Exercise directions: Rewrite the part of the items that opens with the line containing "Enter fullscreen mode via the expand icon" and closes with the end of the items, replacing "Instruction" with "Command" and leaving everything else unchanged. Return only that part, without the pictures.

Supplied data:
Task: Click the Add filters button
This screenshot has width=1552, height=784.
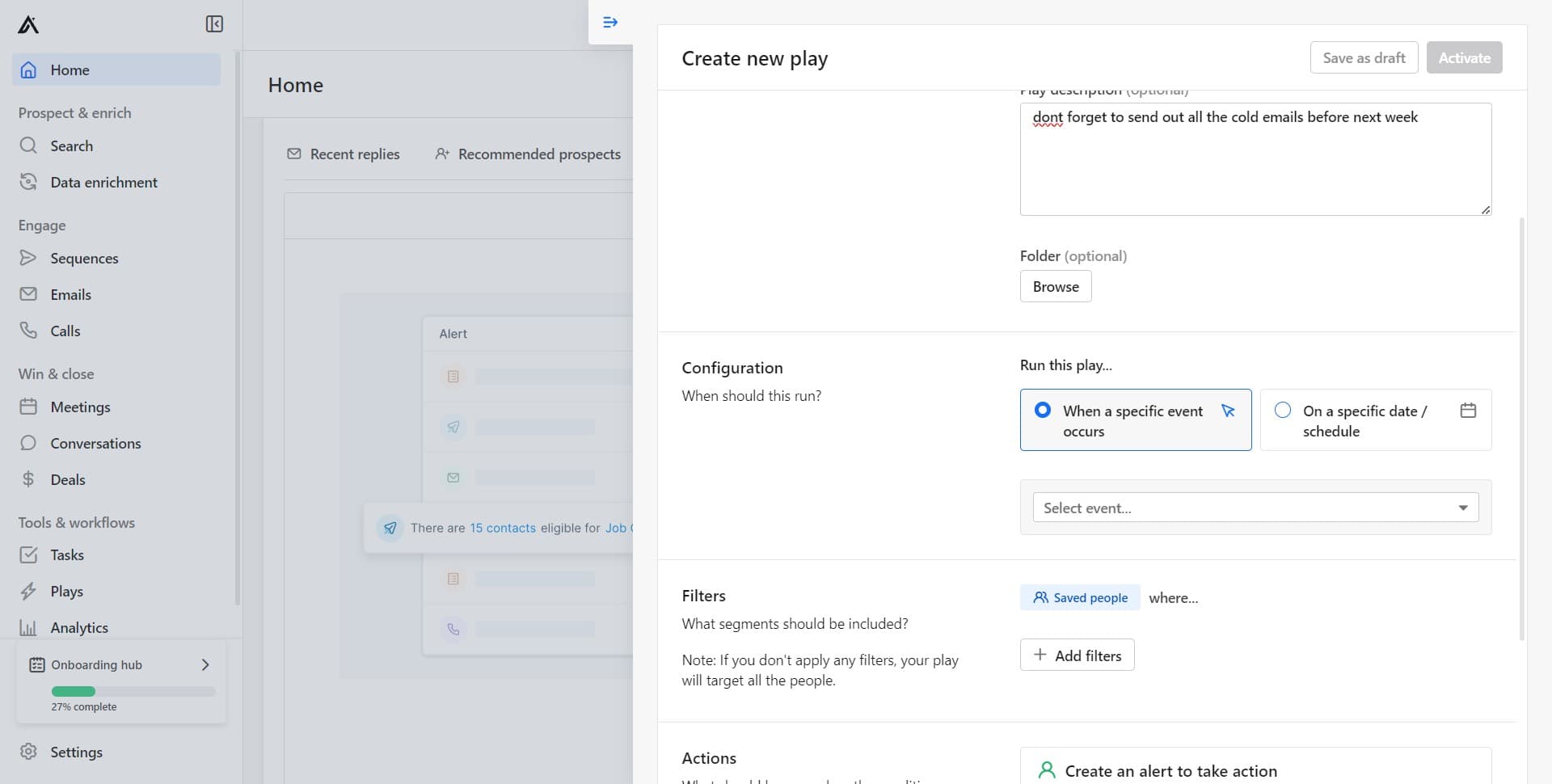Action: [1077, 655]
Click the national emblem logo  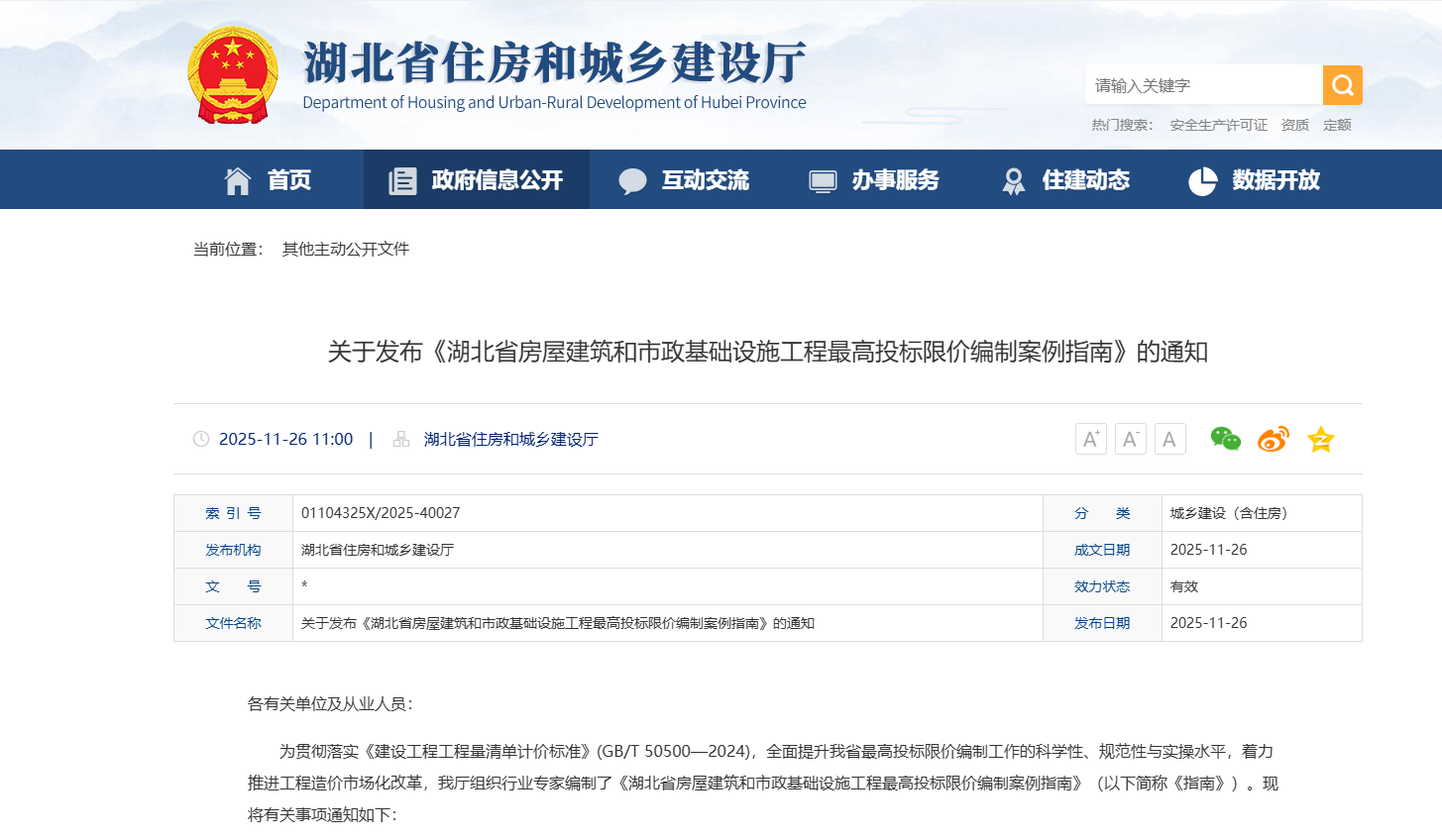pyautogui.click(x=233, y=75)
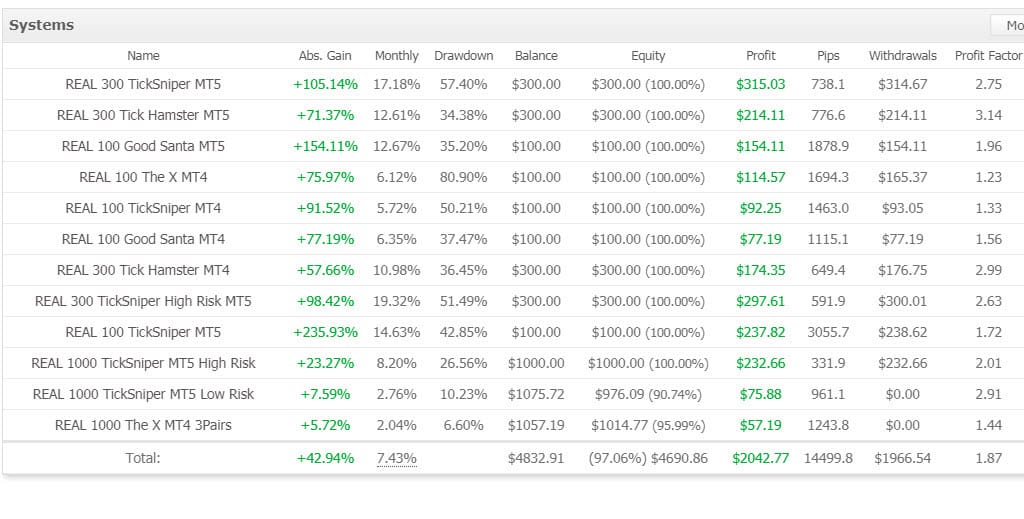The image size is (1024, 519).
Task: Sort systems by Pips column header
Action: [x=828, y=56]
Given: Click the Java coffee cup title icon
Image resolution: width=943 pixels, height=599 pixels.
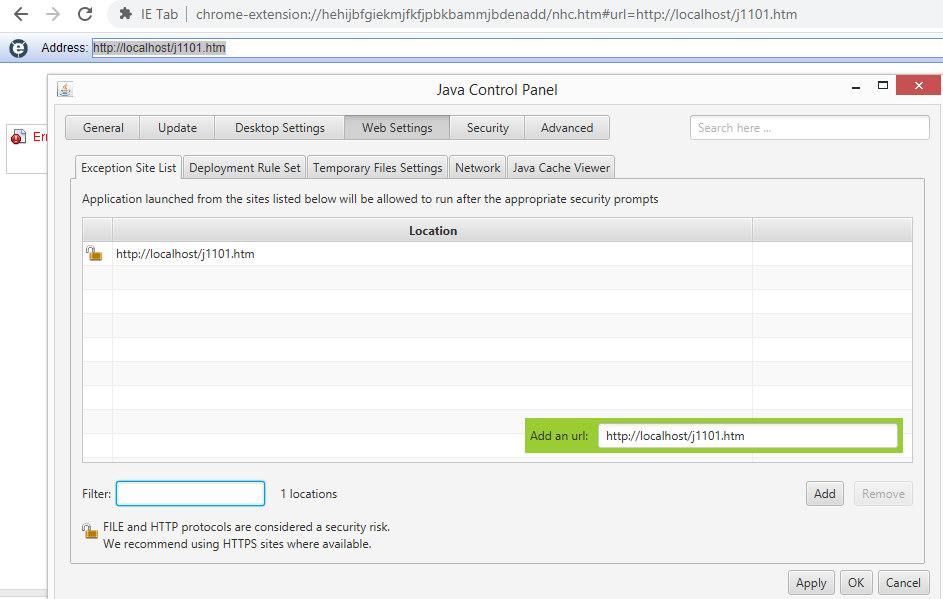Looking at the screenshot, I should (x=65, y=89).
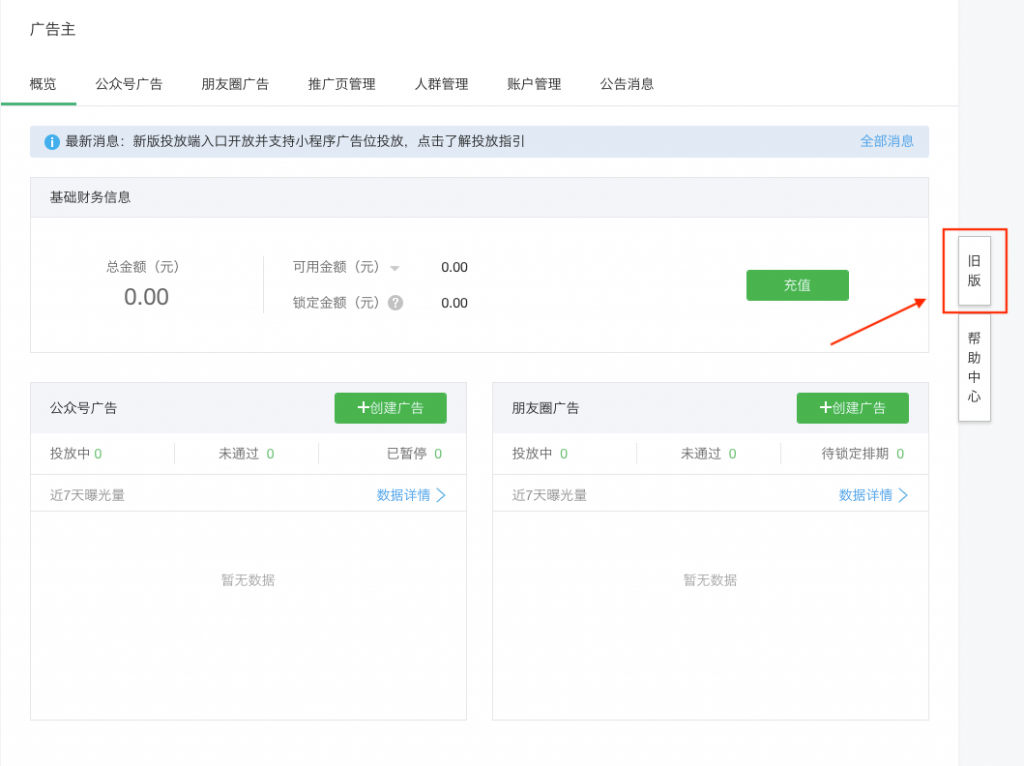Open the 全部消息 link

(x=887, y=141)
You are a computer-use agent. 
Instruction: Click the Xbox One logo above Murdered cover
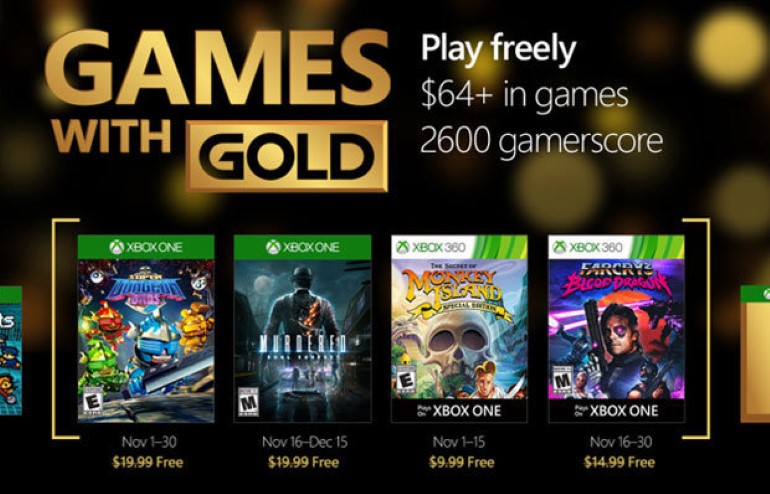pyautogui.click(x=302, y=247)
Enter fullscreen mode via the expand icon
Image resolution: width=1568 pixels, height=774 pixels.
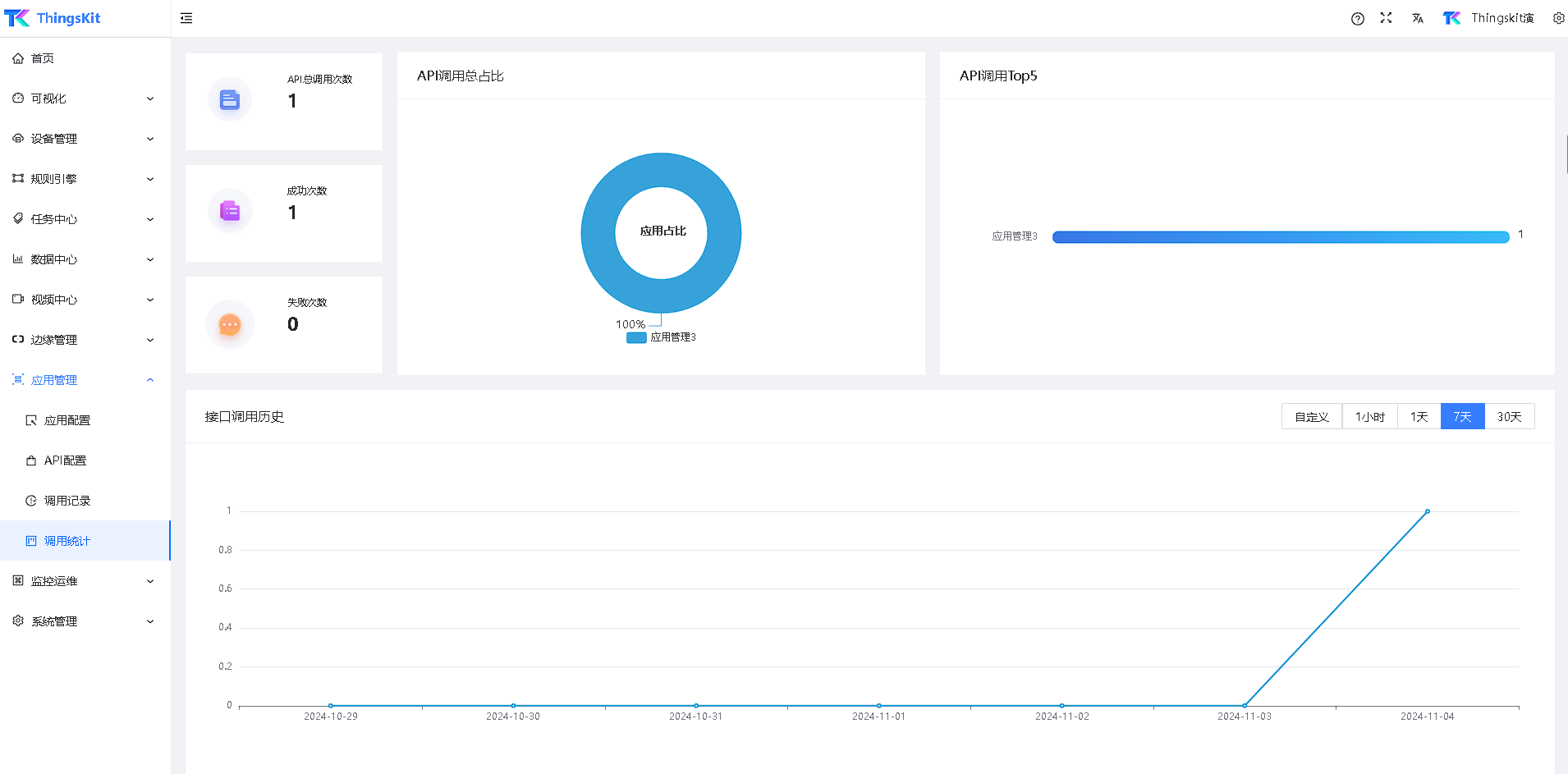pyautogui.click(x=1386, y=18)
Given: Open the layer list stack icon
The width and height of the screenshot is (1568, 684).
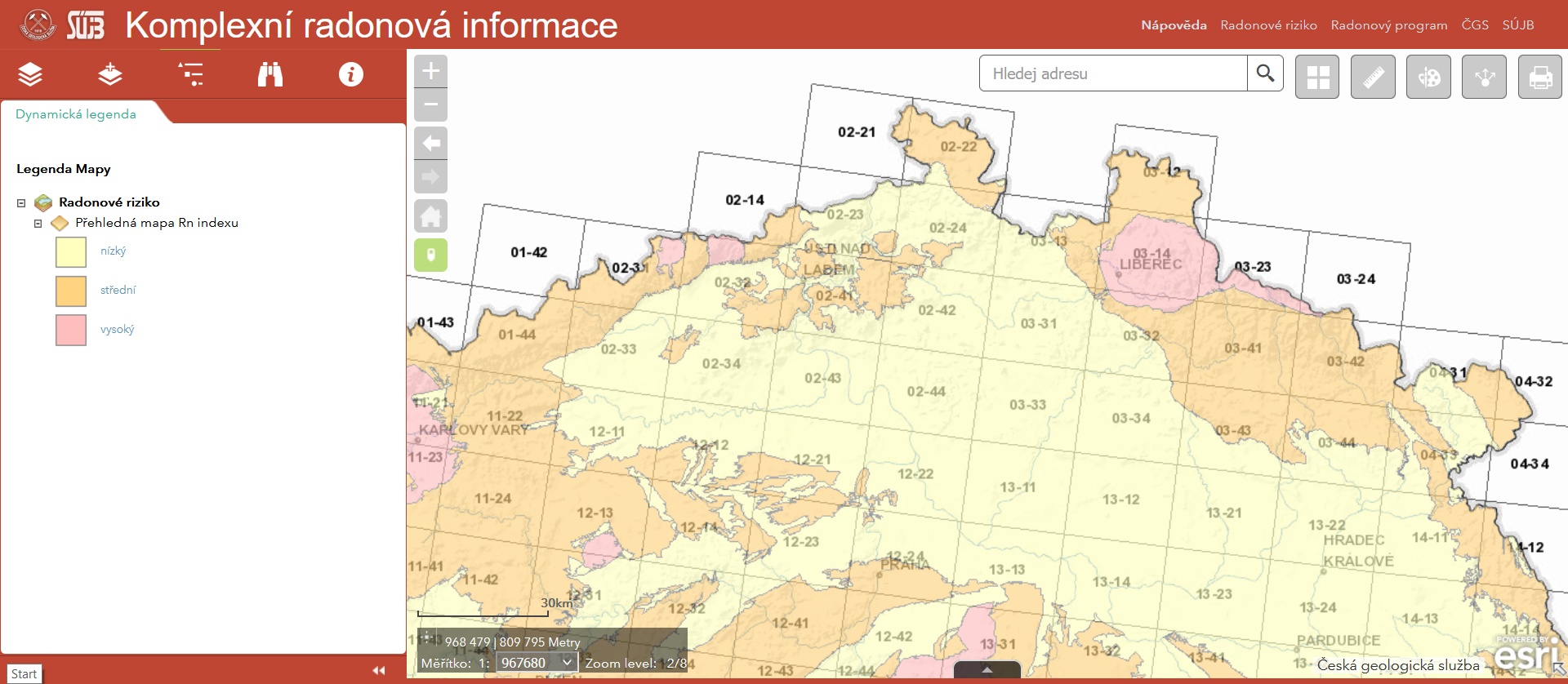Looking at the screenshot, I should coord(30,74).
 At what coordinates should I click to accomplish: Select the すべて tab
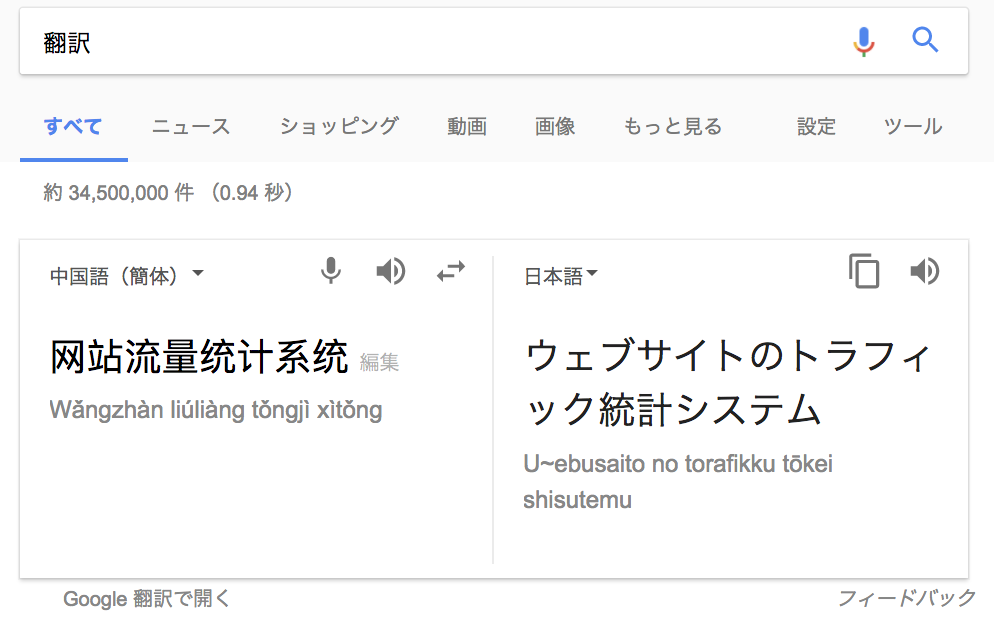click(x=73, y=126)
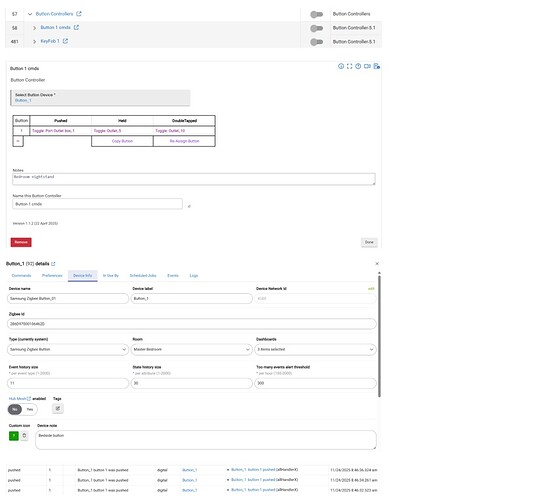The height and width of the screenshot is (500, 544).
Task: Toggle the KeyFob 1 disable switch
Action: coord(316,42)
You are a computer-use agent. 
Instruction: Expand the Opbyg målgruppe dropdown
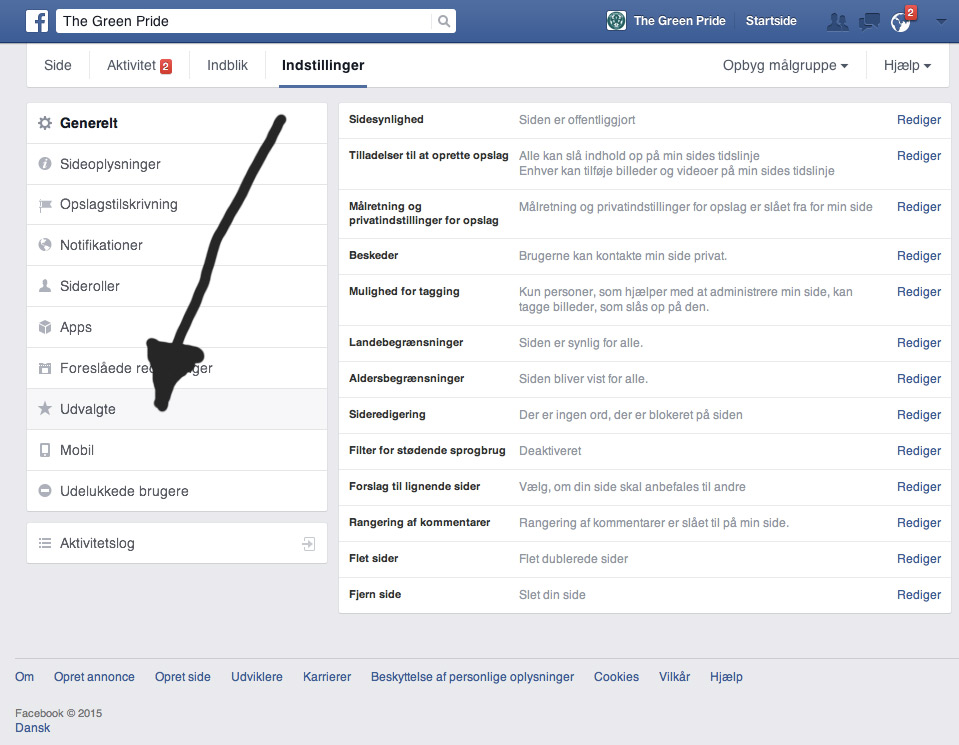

Solution to this problem:
Enter fullscreen mode via the expand icon
Image resolution: width=1568 pixels, height=774 pixels.
pyautogui.click(x=1386, y=18)
Given: Open the layer list stack icon
The width and height of the screenshot is (1568, 684).
Looking at the screenshot, I should coord(30,74).
 At what coordinates should I click to accomplish: Select the すべて tab
click(x=73, y=126)
The height and width of the screenshot is (500, 544).
Task: Toggle the KeyFob 1 disable switch
Action: coord(316,42)
You are a computer-use agent. 
Command: Expand the Opbyg målgruppe dropdown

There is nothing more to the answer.